Risk plays a role in every business decision. It is common knowledge that safer assets have lower rates of return than high risk investments. The more risk a buyer is willing to take, the higher return they will demand. Therefore a buyer will offer less for a company that they perceive carries a lot of risk, whether that be from a high concentration of revenue to clients, reliance on one or two key members of staff or financial sustainability. As a seller there are ways to mitigate the majority of risks a buyer will identify, albeit these risk mitigation strategies take time to instigate and mature. Therefore planning an exit years before implementation is critical to allow sufficient time for change, working in conjunction with an external expert to assess and mitigate the perceived risks that a buyer may identify.
This is closely related to risk, although often linked with external factors rather than competition for or dependency on clients. If the industry that a company operates within is heavily influenced by external factors, then the future earnings of the company are less secure, and therefore a buyer will look to protect their investment accordingly. For example, those companies operating within the public sector are subject to cuts in spending or budget changes which often occur when new governments are elected. Therefore if the sale is closely timed to a general election, a buyer may well take this into account when making an offer.
Likewise, those companies operating in the property sector or those linked within the wider construction industries, can be significantly affected by changes in the property market and the economic climate, both at home and abroad. As seen in the late 2000s, if the housing market crashes due to issues in the financial world, then the revenues generated by these companies are highly likely to be affected.

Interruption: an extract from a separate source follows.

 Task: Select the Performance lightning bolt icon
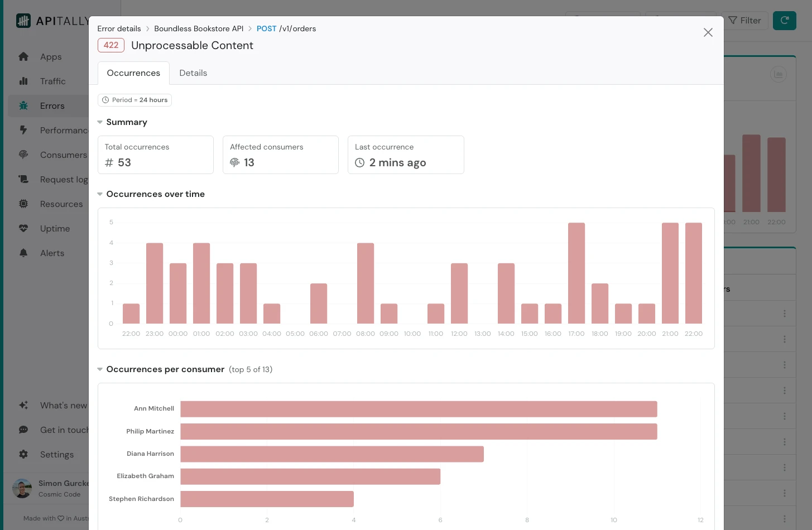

Another final example is recruitment agencies or training operators, whose revenue streams are heavily influenced by employment levels within the private sector. Again revenues in these industries will experience peaks and troughs linked to growth curves and recessions accordingly, and this external volatility of the industry will be factored into a buyer’s valuation.
5. Synergistic Values & Savings
A strategic buyer will often pay more for a business if they believe the combination of the two companies presents synergies for further sales, along with the opportunity for cost reductions. This might be a company that operates within your industry, but with a different revenue stream; a trade buyer that operates within different geographical regions; or a company in a different sector providing different products or services to your client base. These buyers can also pay a premium to secure a deal if they view it as a defensive move, making sure they are the successful bidder rather than risk the target company being acquired by a competitor or new entrant to the market, who could potentially threaten the growth of their existing company going forward.
As the old adage states, "a business is only worth what someone is willing to pay for it". However the process of maximizing the value of a company for the shareholders on exit has numerous factors which can be controlled, and timing an exit is above all the skill that is most crucial to master.